> WORK TO BE COMPLETED:
Reproduce the lines of the material below, starting with the line that contains "Task: Open the Amasty SEO Toolkit link" and continuing through the line that contains "pos(467,181)". Leave the pictures out of your answer.

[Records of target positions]
⁂

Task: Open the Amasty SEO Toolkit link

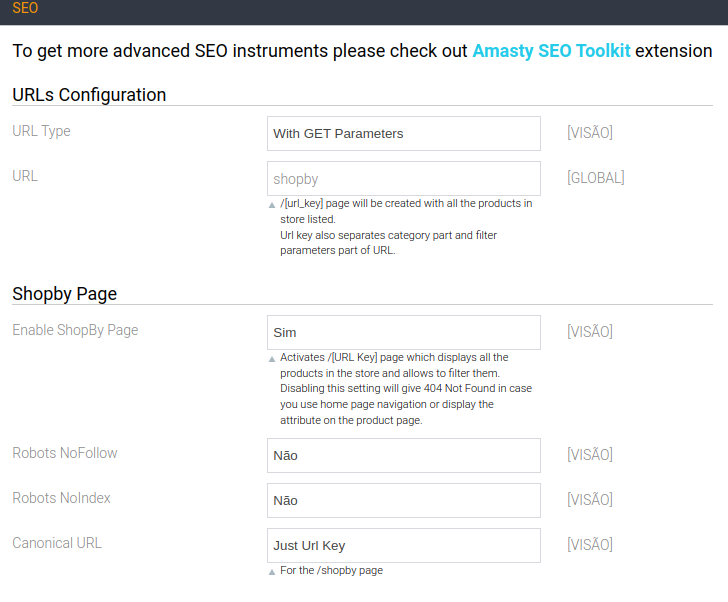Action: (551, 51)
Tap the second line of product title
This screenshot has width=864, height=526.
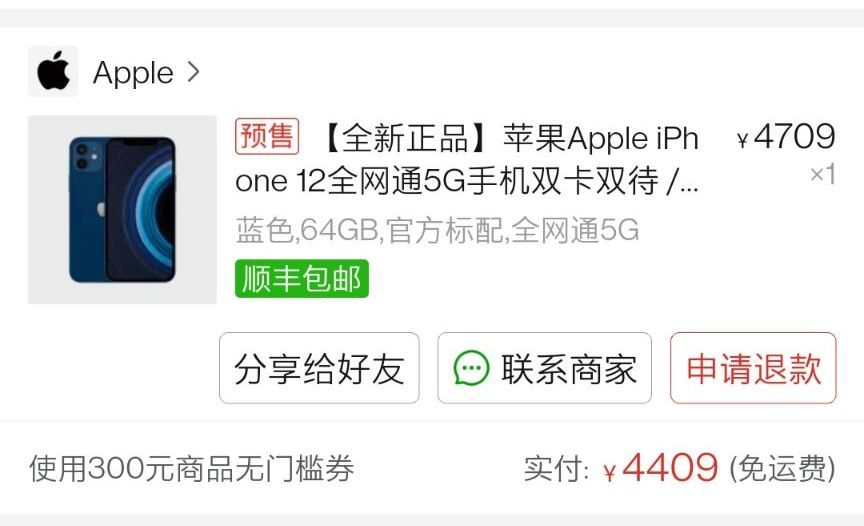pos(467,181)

⁂

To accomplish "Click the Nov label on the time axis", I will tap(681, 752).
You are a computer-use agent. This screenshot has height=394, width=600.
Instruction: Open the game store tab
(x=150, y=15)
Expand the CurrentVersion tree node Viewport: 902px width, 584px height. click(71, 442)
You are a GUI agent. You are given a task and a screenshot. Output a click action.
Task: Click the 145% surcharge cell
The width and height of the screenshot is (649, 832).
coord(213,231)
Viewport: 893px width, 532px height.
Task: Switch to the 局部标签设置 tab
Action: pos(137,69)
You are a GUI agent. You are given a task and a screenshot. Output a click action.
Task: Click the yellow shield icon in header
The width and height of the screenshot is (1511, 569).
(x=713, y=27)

⁂

> SOLVED EXERCISE:
Task: Open the Amasty SEO Toolkit link

Action: (551, 51)
Tap the second line of product title
This screenshot has width=864, height=526.
pos(467,181)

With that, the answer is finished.